“These thin wire superstructures were my idea.” He touched one of the wire cages awaiting a gown over a mannequin’s bare legs. “I wanted animatronics, in very subtle motion. The museum wouldn’t go for it. So when they’re dressed, the cages will give the impression of movement. Not too bad. Better than just letting a gown hang.”
“I can see that,” Lacey said. “They’ll give every outfit some life.” It hadn’t struck her at first that they were like cages, but she saw it now. Each cage enclosed a mannequin.
“Exactly. Life, that’s what Cecily and I wanted. So when the clothes are draped over them, they give an impression of life, of how they might drape and move and flow if Cecily were actually wearing them.” He was silent for a moment, lost in his own thoughts. He carefully adjusted one of the structures.

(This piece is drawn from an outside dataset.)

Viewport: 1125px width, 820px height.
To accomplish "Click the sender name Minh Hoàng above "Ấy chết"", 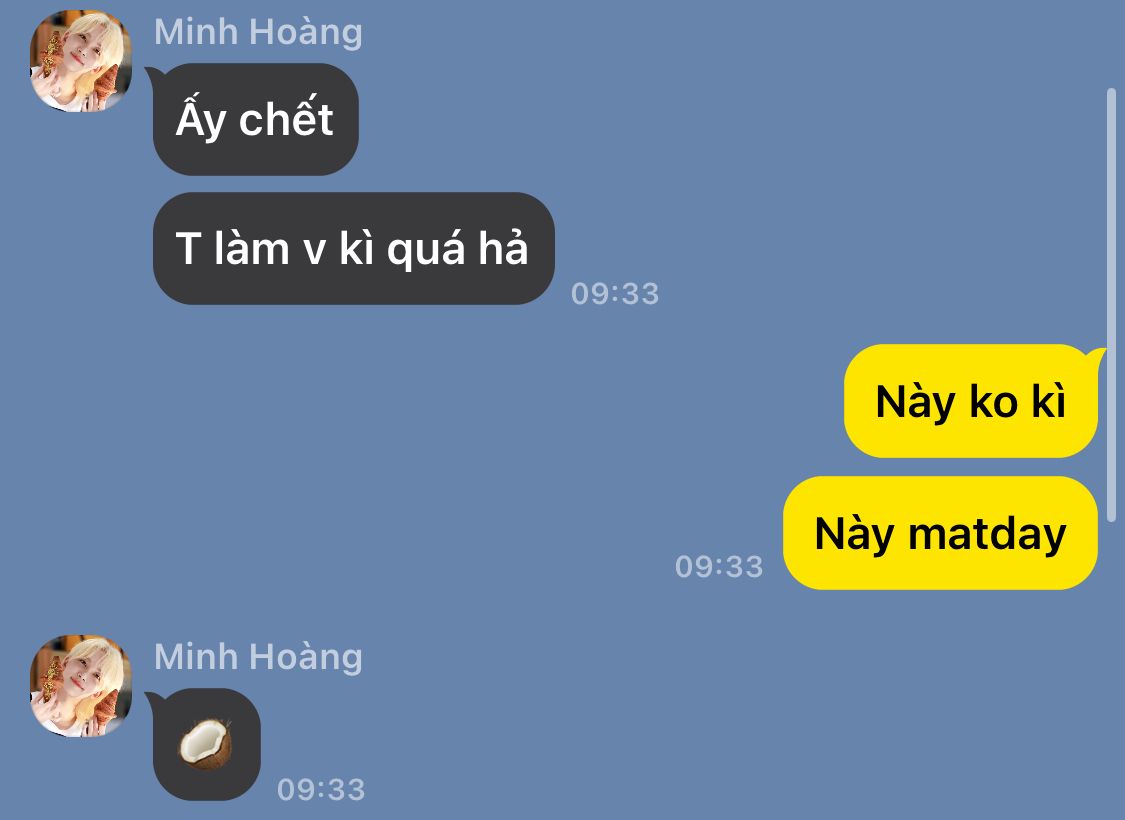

Simon Edison met Cecily and her then-husband Philip Clark Ashton about five years ago at a cocktail party, he told Lacey, a fund-raising reception for a research foundation where he was working and where Philip Ashton was donating money. Cecily felt out of place amidst the scientists and politicians, and her husband was preoccupied with making some deal.
“We got along instantly,” he said simply. “Go figure. We got to be sort of buddies.”
“What did you talk about?”
“Lots of things. Everything.” Simon seemed a little shy. Perhaps he was also uncertain how much he could trust a reporter. When Lacey asked him a direct question he had a habit of looking away and ducking his head.
“Tell me about the fabric you made for Cecily.”
He nodded his large shaggy head and the halo of hair waved. “She wanted something to protect her against— against the pain. And I understand pain.”
Simon didn’t specify the source of his own pain. His shyness was written silently in every awkward piece of clothing he wore. He looked like someone who might be much more comfortable in a laboratory.
“Was this about the voices?”
“You know about that?” He looked surprised.
She nodded. “Do you believe she really heard voices inside her head?”
Simon took his glasses off and rubbed them clean with a handkerchief.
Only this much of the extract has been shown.